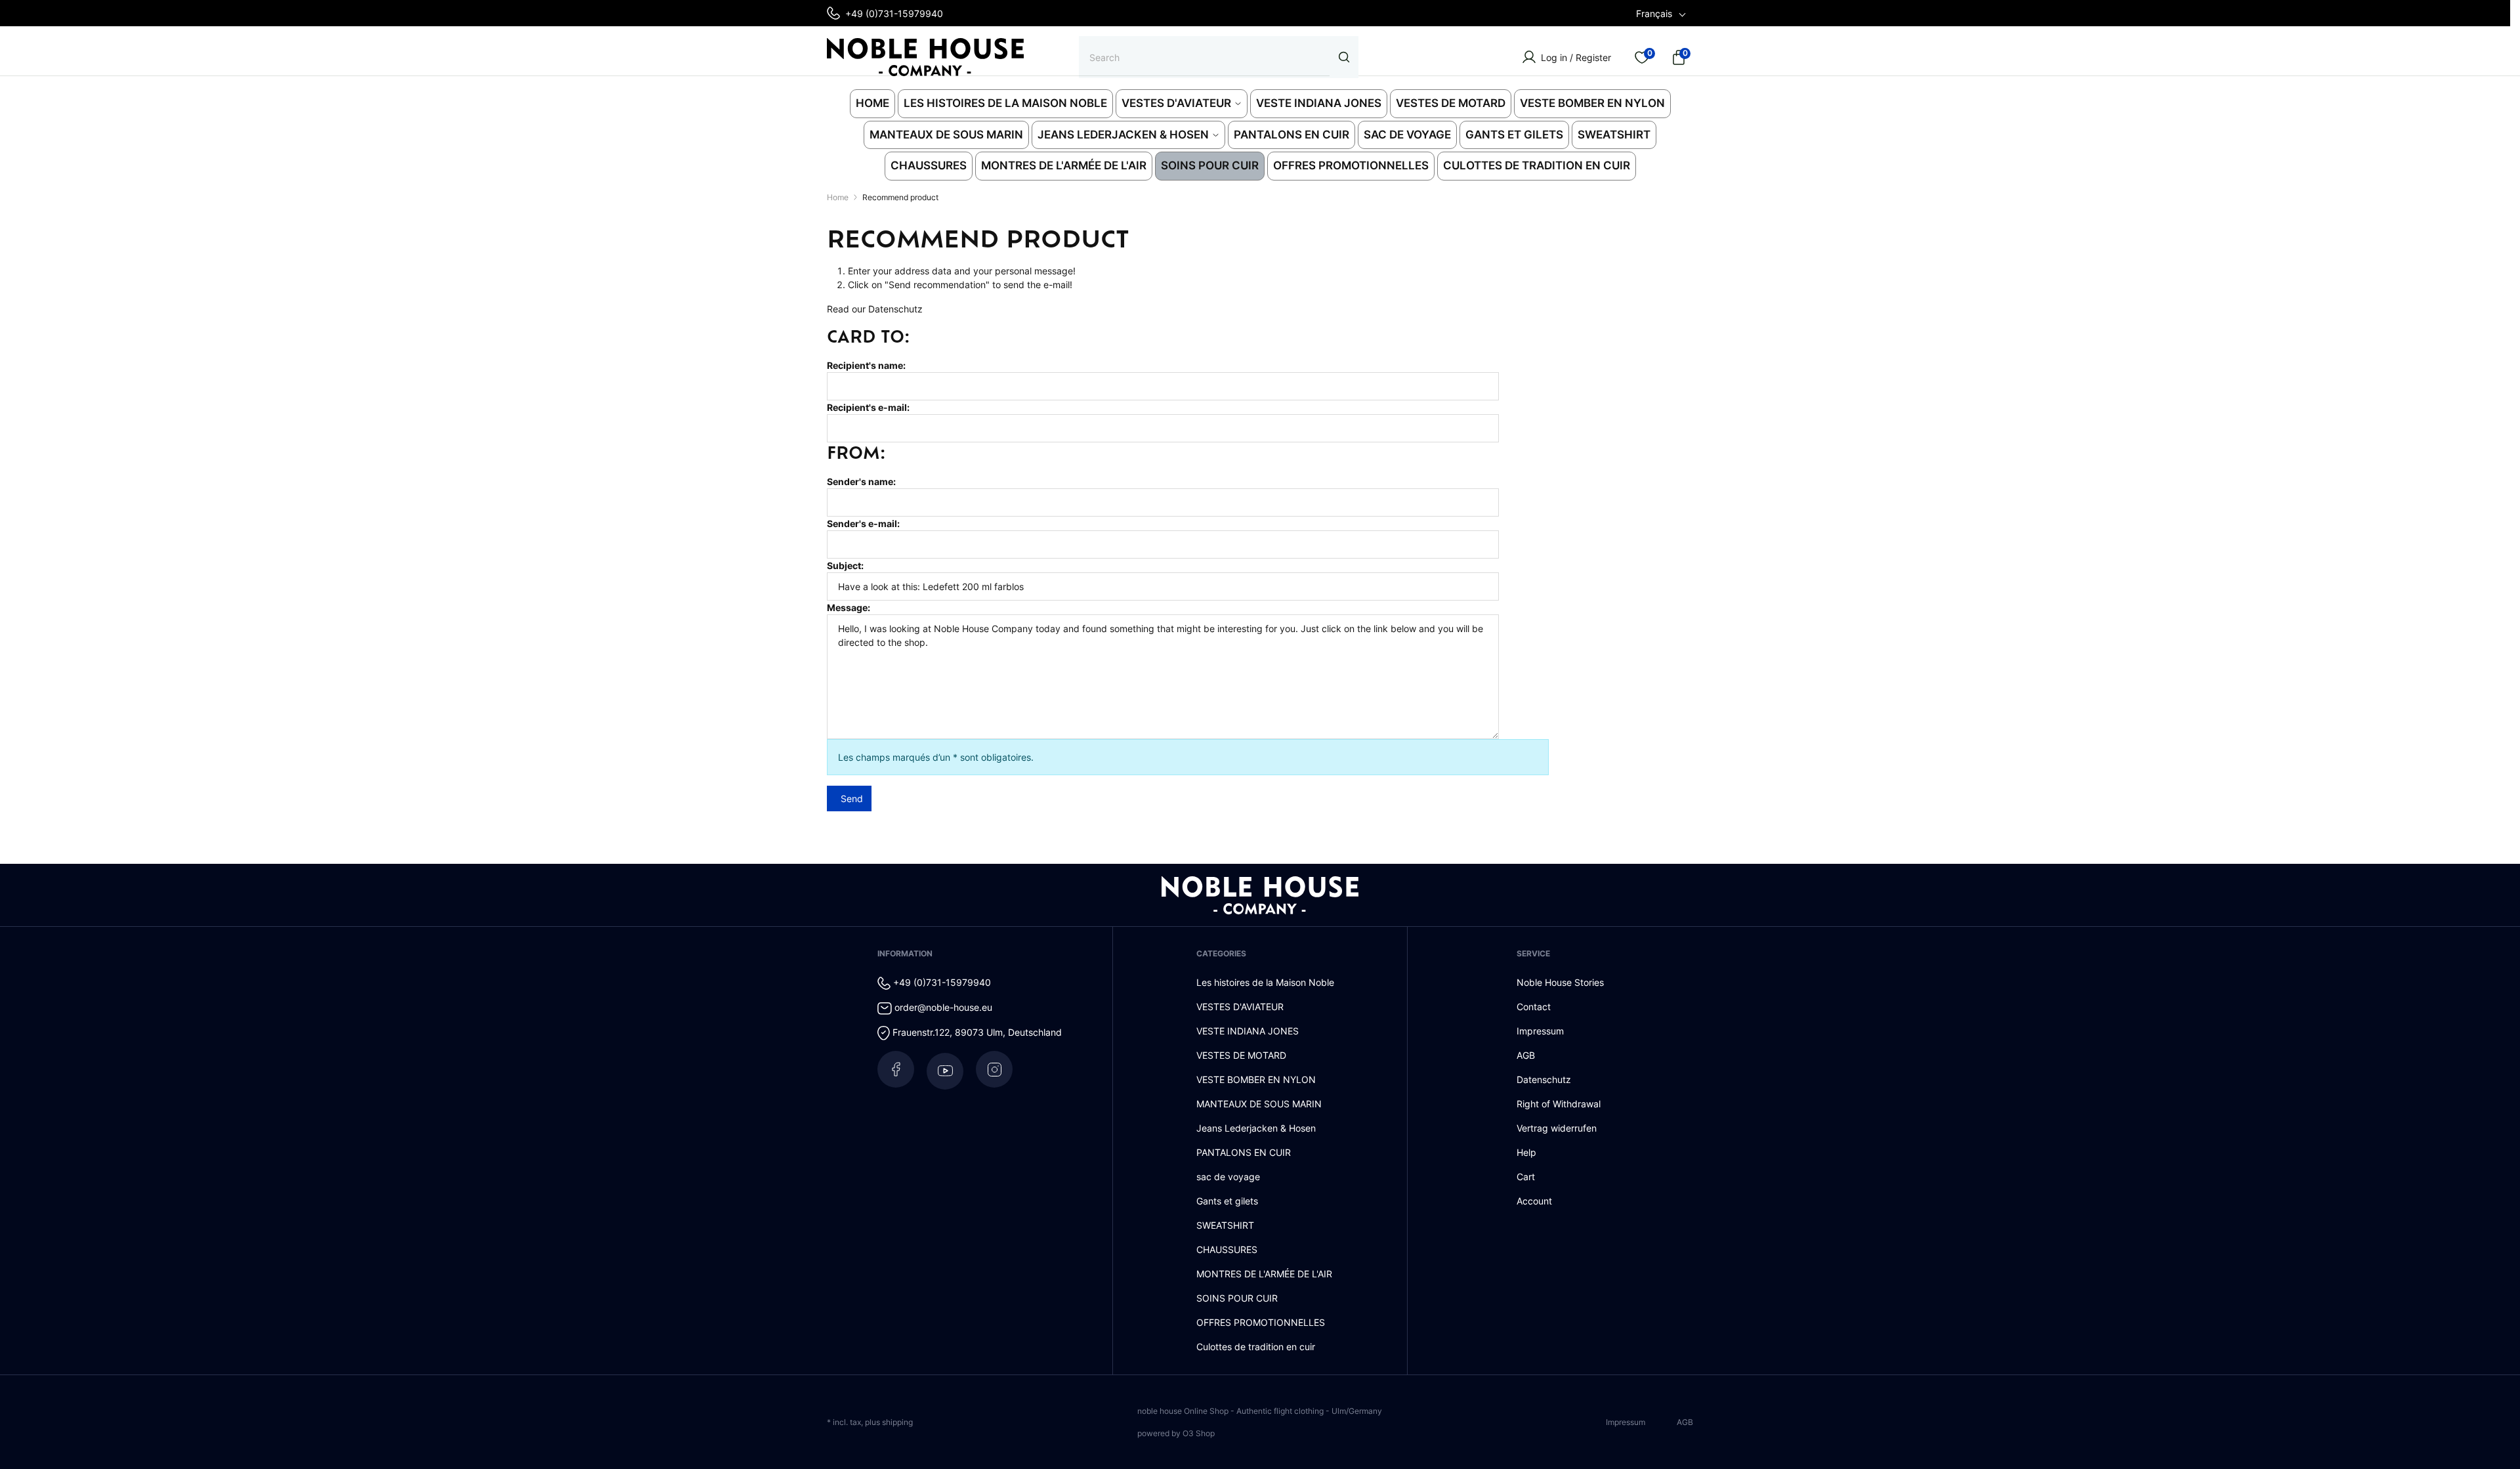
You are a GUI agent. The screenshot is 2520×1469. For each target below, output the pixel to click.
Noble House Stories (1560, 982)
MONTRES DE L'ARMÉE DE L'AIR (1264, 1273)
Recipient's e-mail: (868, 407)
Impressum (1540, 1030)
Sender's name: (861, 481)
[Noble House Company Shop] (925, 57)
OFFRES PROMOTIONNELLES (1260, 1322)
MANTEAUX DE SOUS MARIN (1259, 1103)
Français (1654, 13)
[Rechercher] (1344, 57)
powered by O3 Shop (1176, 1433)
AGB (1526, 1055)
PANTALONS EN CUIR (1243, 1152)
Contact (1534, 1006)
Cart (1526, 1176)
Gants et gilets (1227, 1200)
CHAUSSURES (1226, 1249)
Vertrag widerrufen (1557, 1128)
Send (852, 798)
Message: (848, 607)
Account (1534, 1200)
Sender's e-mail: (863, 523)
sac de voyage (1228, 1176)
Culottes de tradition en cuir (1255, 1346)
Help (1526, 1152)
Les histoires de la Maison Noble (1265, 982)
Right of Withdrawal (1559, 1103)
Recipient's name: (866, 365)
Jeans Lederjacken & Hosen (1256, 1128)
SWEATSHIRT (1225, 1225)
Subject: (845, 565)
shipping (897, 1422)
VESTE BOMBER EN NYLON (1256, 1079)
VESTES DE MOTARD (1241, 1055)
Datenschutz (895, 308)
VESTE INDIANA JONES (1247, 1030)
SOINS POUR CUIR (1237, 1298)
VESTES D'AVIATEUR (1240, 1006)
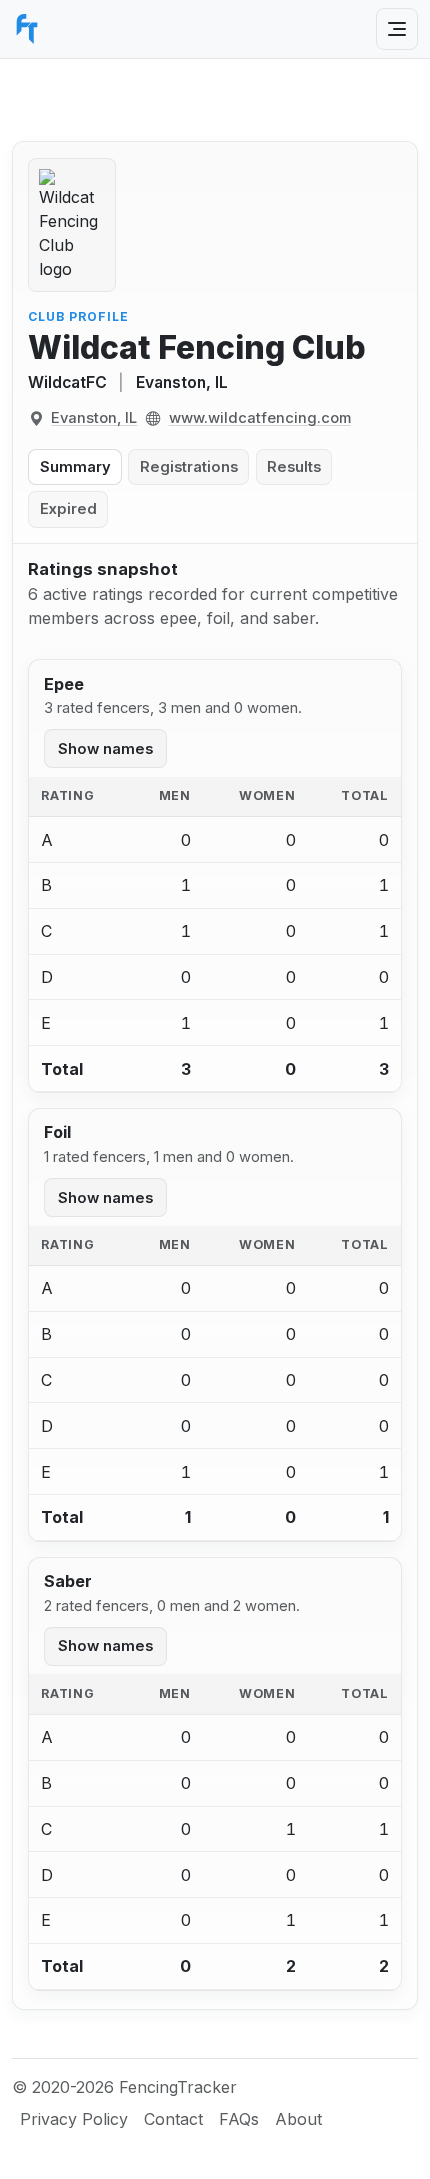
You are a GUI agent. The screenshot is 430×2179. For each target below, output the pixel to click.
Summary (75, 467)
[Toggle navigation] (397, 29)
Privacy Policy (74, 2119)
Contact (173, 2119)
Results (294, 467)
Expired (68, 509)
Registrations (189, 467)
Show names (105, 749)
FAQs (239, 2119)
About (298, 2119)
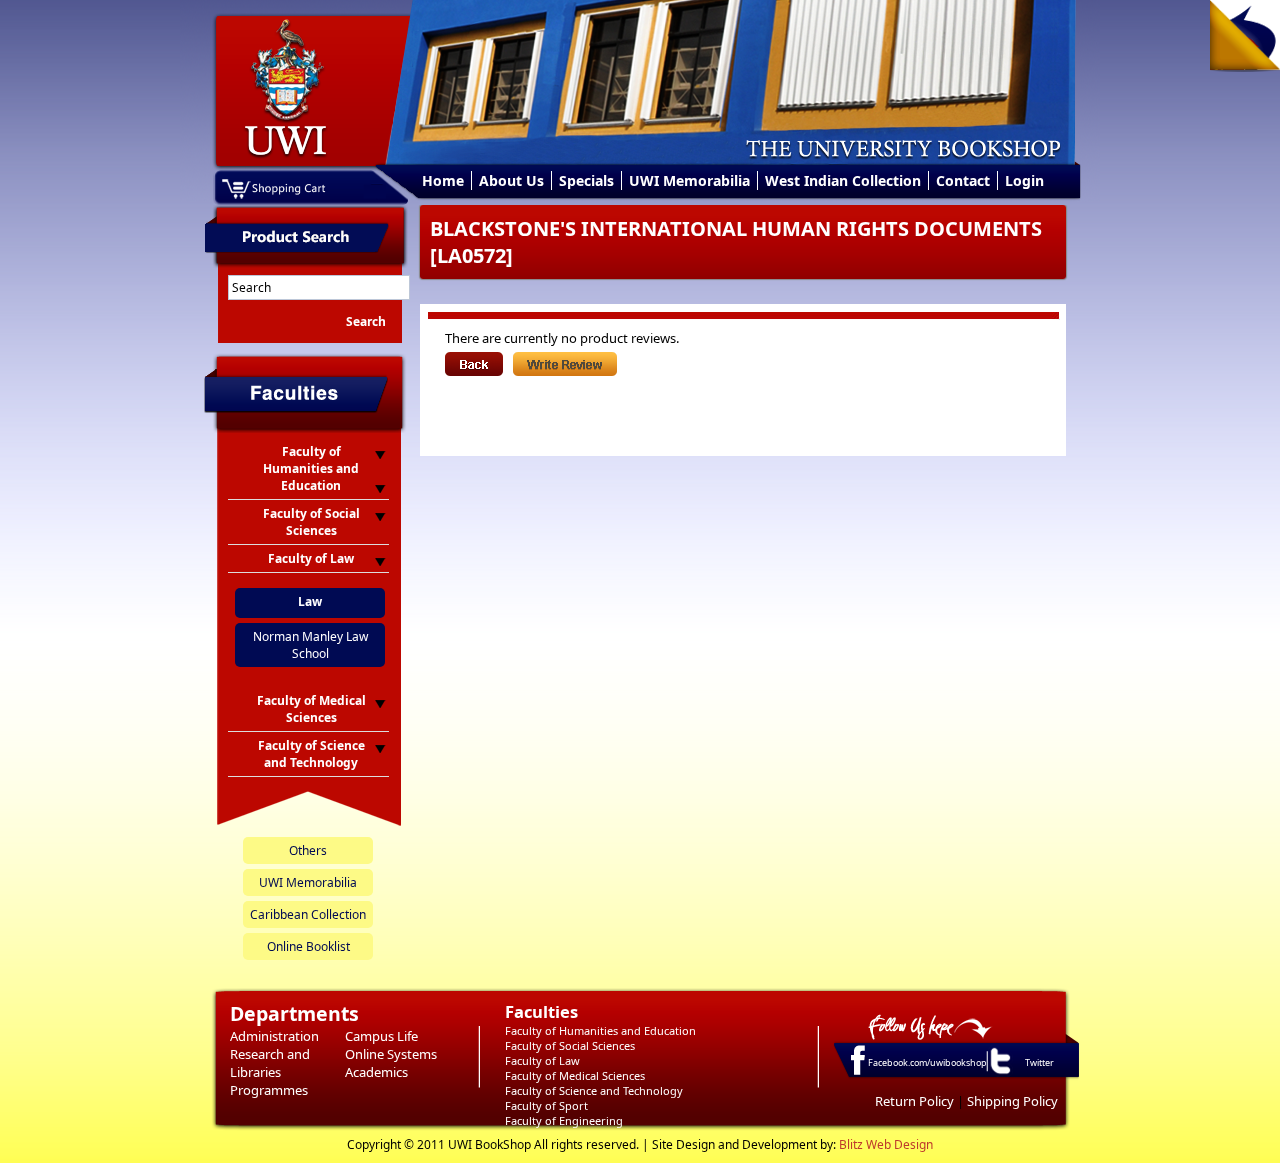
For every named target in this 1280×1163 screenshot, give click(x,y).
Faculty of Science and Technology (594, 1090)
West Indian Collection (843, 180)
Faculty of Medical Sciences (575, 1075)
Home (443, 180)
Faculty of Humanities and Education (600, 1030)
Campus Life (381, 1036)
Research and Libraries (270, 1063)
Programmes (269, 1090)
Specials (586, 180)
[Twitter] (999, 1073)
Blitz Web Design (886, 1144)
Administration (274, 1036)
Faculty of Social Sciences (570, 1045)
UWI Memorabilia (689, 180)
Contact (963, 180)
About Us (511, 180)
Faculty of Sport (546, 1105)
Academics (376, 1072)
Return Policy (914, 1101)
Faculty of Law (542, 1060)
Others (308, 850)
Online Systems (391, 1054)
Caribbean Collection (308, 914)
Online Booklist (308, 946)
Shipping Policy (1012, 1101)
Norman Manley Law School (310, 645)
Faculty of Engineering (564, 1120)
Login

::::::

__WORK TO COMPLETE__: Print only the lines from the opening line of the listing to the line containing "Sender's name: (861, 481)", inclusive, exactly as they appear and without pictures.

__SOLUTION TO THIS TASK__:
You are a GUI agent. The screenshot is 2520×1469. For each target below, output the pixel to click.
Noble House Stories (1560, 982)
MONTRES DE L'ARMÉE DE L'AIR (1264, 1273)
Recipient's e-mail: (868, 407)
Impressum (1540, 1030)
Sender's name: (861, 481)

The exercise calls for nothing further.